_Instructions to follow_
The lines to reproduce from the material below are those from the one containing "The height and width of the screenshot is (564, 700)." through the one containing "Click the add Reason for lesson box", both included; write them out exactly and add nothing.
START Available data
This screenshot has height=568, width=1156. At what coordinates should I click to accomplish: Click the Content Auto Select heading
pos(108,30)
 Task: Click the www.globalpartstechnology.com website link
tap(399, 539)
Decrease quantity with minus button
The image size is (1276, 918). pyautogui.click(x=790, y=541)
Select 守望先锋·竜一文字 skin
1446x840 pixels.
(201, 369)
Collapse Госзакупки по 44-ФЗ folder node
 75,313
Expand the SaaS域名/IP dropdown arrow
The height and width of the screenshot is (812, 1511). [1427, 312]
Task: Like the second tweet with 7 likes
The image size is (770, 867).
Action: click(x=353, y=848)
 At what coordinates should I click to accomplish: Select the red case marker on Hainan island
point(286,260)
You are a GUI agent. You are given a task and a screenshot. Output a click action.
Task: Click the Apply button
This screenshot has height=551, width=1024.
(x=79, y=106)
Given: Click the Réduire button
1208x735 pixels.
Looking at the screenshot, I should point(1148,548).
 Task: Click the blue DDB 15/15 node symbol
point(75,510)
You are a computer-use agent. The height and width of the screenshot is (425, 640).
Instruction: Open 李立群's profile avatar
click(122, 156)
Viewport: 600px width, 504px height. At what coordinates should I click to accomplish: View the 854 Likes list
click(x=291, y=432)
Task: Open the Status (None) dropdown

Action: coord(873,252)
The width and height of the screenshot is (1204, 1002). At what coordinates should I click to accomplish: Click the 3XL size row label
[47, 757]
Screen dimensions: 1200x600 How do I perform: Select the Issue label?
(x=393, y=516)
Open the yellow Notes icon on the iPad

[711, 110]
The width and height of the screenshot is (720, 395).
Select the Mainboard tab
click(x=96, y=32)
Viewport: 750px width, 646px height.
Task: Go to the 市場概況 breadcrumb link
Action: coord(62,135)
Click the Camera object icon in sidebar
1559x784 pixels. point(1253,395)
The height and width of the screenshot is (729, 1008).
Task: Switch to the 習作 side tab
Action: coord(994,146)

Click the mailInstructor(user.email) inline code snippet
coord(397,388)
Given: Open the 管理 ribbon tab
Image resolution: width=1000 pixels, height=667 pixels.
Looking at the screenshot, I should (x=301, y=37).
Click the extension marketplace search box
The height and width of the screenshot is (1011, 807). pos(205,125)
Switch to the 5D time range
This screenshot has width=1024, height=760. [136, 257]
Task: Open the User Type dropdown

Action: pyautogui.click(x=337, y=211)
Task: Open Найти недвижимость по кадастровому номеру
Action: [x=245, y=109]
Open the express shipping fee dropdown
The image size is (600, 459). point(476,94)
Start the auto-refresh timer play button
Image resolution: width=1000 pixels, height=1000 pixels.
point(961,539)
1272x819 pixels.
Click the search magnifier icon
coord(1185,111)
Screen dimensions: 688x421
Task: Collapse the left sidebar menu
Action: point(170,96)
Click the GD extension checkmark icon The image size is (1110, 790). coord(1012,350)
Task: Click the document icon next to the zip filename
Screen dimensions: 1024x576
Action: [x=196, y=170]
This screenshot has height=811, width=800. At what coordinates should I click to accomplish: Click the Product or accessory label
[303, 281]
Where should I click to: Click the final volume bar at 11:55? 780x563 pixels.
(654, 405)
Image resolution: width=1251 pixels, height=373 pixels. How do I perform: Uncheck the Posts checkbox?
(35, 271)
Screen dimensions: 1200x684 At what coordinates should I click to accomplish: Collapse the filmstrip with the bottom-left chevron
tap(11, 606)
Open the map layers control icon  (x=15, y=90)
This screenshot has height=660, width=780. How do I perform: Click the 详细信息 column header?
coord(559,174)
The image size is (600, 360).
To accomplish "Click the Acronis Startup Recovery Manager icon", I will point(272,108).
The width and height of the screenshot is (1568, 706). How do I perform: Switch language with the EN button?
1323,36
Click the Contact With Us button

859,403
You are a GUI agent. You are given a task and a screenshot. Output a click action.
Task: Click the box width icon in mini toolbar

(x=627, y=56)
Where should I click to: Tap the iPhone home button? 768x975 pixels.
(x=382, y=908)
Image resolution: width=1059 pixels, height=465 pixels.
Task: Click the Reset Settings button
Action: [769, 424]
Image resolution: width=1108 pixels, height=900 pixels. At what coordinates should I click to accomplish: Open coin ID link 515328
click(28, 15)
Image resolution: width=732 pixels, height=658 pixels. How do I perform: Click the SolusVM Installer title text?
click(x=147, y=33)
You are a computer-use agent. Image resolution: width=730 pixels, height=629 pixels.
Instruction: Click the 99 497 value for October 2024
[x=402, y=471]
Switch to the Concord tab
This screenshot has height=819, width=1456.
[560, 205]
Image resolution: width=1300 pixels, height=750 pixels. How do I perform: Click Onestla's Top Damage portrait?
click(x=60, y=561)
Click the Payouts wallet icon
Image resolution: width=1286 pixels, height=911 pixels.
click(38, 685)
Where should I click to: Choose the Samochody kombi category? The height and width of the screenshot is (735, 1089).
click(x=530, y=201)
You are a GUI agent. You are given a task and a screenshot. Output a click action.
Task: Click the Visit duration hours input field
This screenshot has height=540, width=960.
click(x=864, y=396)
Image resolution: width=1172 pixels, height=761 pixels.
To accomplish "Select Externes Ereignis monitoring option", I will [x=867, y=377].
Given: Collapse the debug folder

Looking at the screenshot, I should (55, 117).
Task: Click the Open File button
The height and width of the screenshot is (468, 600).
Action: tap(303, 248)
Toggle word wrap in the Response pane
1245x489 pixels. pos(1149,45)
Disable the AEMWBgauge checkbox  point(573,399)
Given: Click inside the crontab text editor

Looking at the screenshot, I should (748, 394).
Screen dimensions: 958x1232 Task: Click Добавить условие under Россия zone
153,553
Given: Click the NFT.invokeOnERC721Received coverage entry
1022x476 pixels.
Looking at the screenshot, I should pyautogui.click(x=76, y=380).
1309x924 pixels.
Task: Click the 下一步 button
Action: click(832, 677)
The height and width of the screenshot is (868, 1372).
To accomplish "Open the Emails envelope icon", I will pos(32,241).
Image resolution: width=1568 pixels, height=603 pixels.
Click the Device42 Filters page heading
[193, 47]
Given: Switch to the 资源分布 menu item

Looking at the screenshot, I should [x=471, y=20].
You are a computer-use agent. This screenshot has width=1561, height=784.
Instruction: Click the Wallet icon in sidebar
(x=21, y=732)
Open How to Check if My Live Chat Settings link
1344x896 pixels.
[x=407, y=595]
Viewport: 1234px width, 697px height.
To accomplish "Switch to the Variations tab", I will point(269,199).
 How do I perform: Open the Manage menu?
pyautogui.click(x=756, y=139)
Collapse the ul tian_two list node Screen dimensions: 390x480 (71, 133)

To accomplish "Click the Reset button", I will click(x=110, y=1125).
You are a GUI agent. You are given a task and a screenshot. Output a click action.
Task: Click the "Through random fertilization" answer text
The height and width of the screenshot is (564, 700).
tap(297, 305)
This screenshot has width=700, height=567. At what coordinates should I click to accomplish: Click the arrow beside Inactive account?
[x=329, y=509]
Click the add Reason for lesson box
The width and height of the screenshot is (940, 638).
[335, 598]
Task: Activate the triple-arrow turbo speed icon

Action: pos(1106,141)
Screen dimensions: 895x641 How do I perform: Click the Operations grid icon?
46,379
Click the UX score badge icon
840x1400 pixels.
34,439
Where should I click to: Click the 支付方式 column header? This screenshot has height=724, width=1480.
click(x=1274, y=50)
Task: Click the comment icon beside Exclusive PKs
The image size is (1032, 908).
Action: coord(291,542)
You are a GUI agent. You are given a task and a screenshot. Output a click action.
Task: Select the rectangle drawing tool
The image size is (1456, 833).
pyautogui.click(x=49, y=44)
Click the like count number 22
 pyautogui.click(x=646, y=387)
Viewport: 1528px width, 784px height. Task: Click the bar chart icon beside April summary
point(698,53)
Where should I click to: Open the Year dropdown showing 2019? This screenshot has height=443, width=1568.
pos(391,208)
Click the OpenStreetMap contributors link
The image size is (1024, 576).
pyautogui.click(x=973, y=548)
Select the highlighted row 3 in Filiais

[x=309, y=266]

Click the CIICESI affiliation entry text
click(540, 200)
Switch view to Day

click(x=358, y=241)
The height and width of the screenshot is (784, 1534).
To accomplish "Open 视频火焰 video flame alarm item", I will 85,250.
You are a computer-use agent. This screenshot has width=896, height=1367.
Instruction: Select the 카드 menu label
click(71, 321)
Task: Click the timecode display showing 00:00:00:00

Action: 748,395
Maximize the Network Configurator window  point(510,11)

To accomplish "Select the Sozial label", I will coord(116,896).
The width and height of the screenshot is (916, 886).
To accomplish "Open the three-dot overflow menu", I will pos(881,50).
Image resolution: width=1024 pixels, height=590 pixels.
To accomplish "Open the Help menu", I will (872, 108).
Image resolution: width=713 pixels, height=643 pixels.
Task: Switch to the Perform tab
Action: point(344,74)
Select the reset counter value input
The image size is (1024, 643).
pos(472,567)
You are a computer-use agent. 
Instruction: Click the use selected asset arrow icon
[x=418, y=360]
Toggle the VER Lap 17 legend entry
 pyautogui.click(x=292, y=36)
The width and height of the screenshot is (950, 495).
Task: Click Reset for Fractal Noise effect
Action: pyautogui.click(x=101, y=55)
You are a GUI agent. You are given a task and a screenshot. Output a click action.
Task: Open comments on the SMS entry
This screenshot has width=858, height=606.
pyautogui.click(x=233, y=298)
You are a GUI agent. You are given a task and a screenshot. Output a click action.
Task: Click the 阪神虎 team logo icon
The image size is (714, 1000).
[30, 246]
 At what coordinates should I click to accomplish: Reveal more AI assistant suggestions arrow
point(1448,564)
END Available data
_Exercise output_
The height and width of the screenshot is (564, 700).
tap(297, 305)
This screenshot has width=700, height=567. At what coordinates should I click to accomplish: Click the arrow beside Inactive account?
[x=329, y=509]
Click the add Reason for lesson box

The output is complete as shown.